Python codes start here

In [1]:
import pandas as pd
import numpy as np
import copy
from math import *
import os
import random
from collections import defaultdict
import csv
from functools import reduce
from copy import deepcopy
import pickle
from timeit import default_timer as timer
from matplotlib import pyplot as plt
%matplotlib inline

#### 2. Prepare lattice input file (lat.in)

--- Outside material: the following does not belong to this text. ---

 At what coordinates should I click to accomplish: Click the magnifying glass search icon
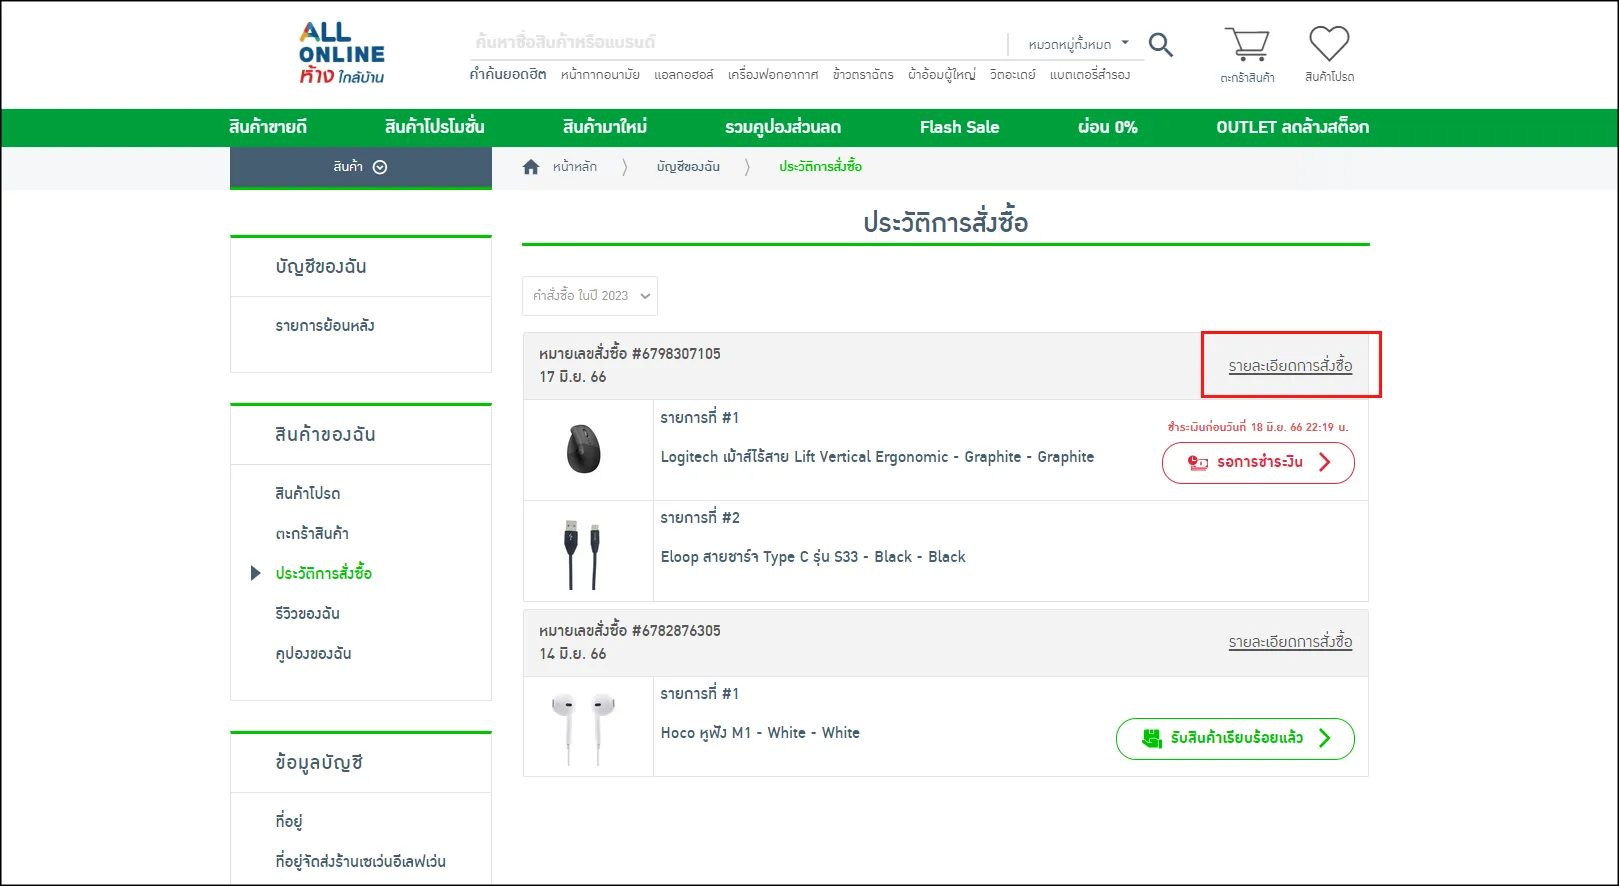coord(1160,45)
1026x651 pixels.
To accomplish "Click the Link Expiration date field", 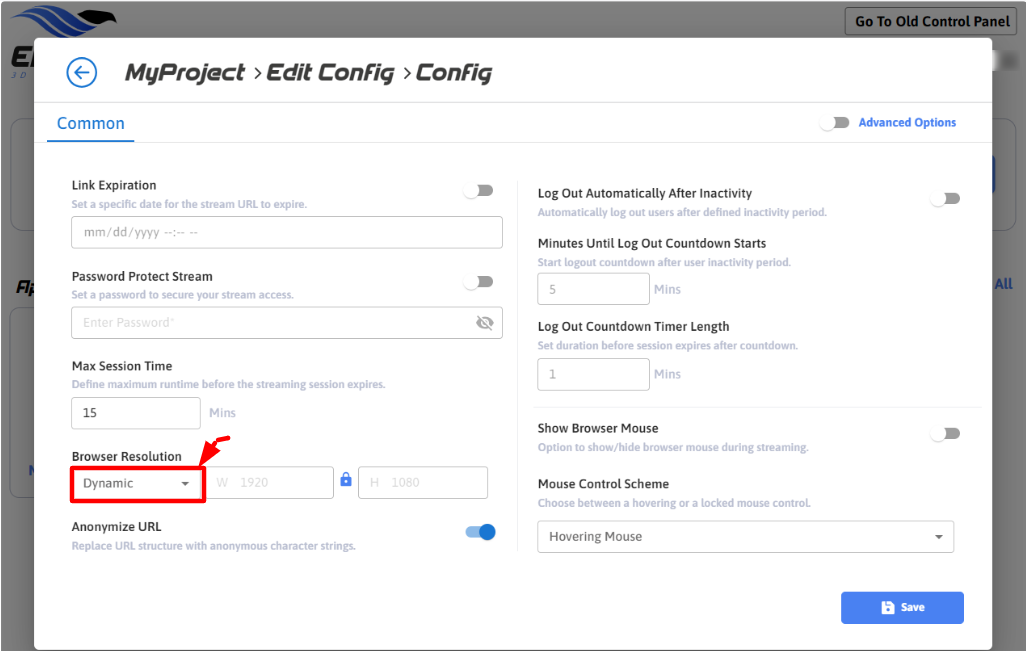I will click(x=286, y=232).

The input file of lat.in contains the lattice parameters and all the possible types of atoms at each site. The detailed format of lat.in can be found in the ATAT manual (https://www.brown.edu/Departments/Engineering/Labs/avdw/atat/manual.pdf) pg. 36.  
 
The following information is from ATAT manual.  
Lattice file format:  
First, the coordinate system a,b,c is specified, either as  
[a] [b] [c] [alpha] [beta] [gamma]  

Then the lattice vectors u,v,w are listed, expressed in the coordinate system   just defined:  
[ua] [ub] [uc]  
[va] [vb] [vc]  
[wa] [wb] [wc]  

Finally, atom positions and types are given, expressed in the same coordinate system   as the lattice vectors:  
[atom1a] [atom1b] [atom1c] [atom1type]  
[atom2a] [atom2b] [atom2c] [atom2type]  
etc.  

In the lattice file:  
-The atom type is a comma-separated list of the atomic  
symbols of the atoms that can sit the lattice site.  
-In a binary, the first symbol listed is assigned a spin of -1.  
In general, ordering of the atom symbol corresponds to value of s=0,1,... in the table  
’Convention used to calculate the correlations’ below.  
-When only one symbol is listed, this site is ignored for the purpose  
of calculating correlations, but not for determining symmetry.  
-The atomic symbol ’Vac’ or ’Va’ is used to indicate a vacancy.  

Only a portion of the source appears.